» **Your instructions**
Give the listing again exactly, skipping any pictures it holds.

——

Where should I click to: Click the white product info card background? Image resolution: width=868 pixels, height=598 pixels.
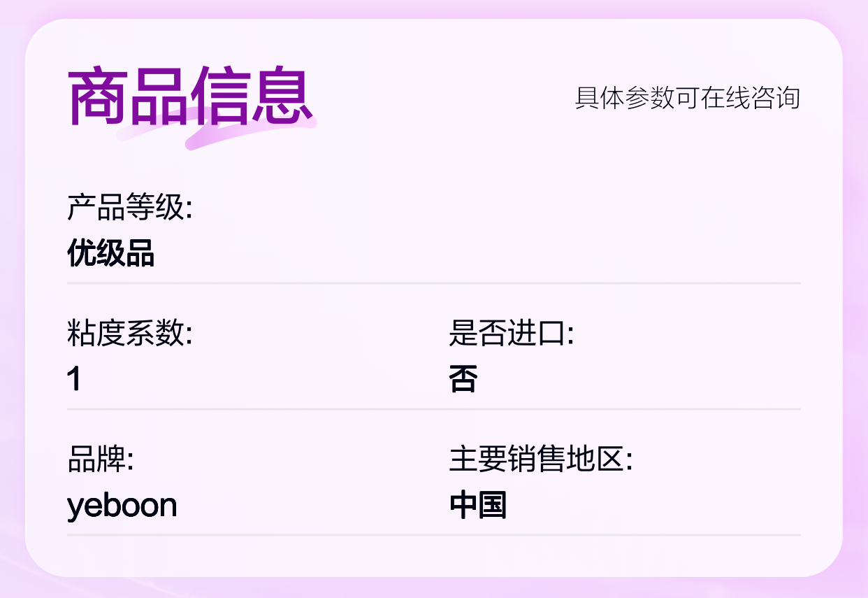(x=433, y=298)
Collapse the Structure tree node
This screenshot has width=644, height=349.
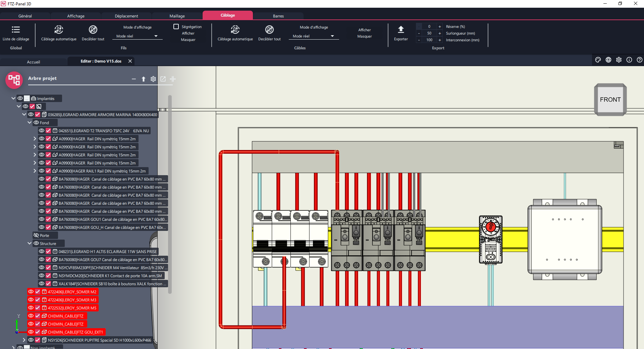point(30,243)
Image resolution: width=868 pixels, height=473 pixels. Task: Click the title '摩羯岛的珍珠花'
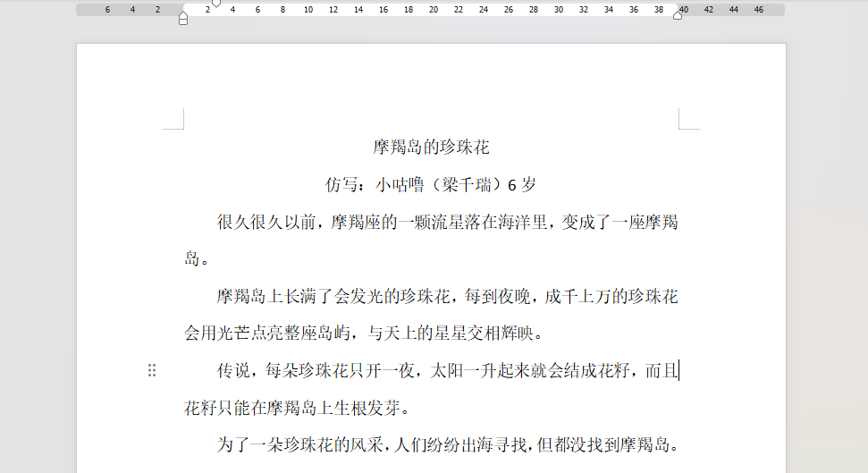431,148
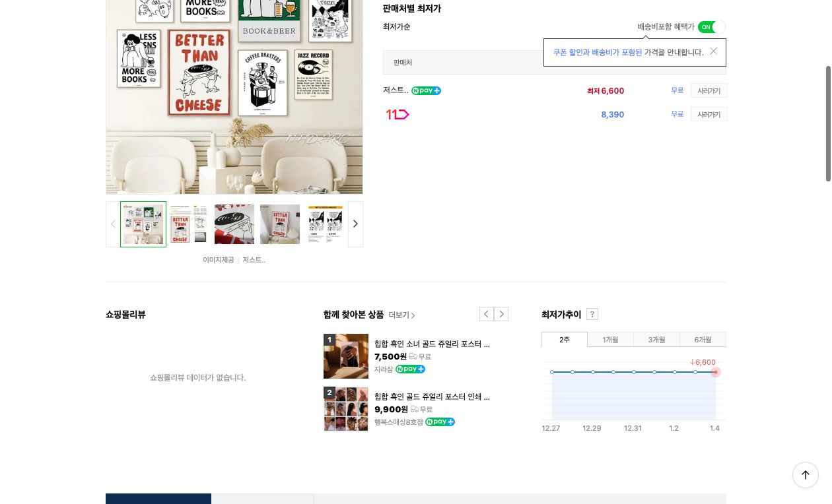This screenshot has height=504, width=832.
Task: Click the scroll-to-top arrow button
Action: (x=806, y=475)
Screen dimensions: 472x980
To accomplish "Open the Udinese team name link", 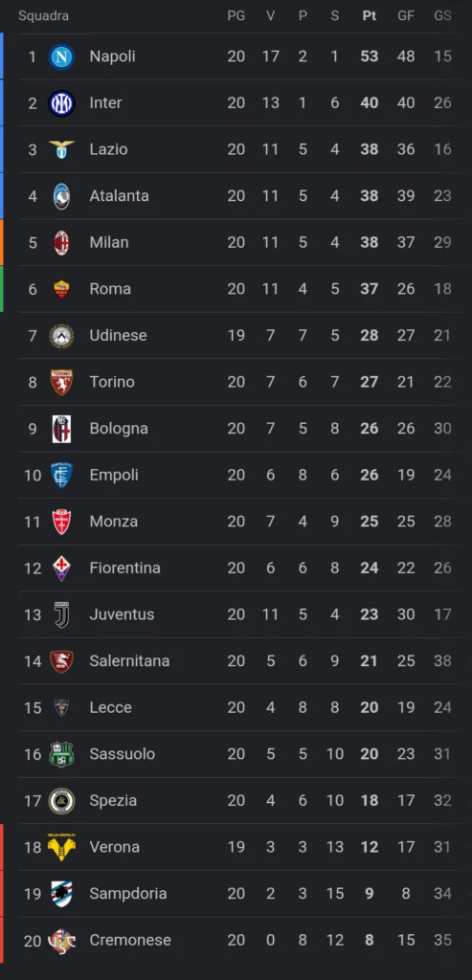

——

» **Solution to the problem**
Where should I click to: Click the white product info card background? Image resolution: width=868 pixels, height=598 pixels.
(x=433, y=298)
Collapse the Structure tree node
This screenshot has width=644, height=349.
point(30,243)
Image resolution: width=868 pixels, height=473 pixels. Task: Click the title '摩羯岛的珍珠花'
431,148
This screenshot has height=504, width=832.
Task: Click the scroll-to-top arrow button
Action: (x=806, y=475)
Screen dimensions: 472x980
To accomplish "Open the Udinese team name link", 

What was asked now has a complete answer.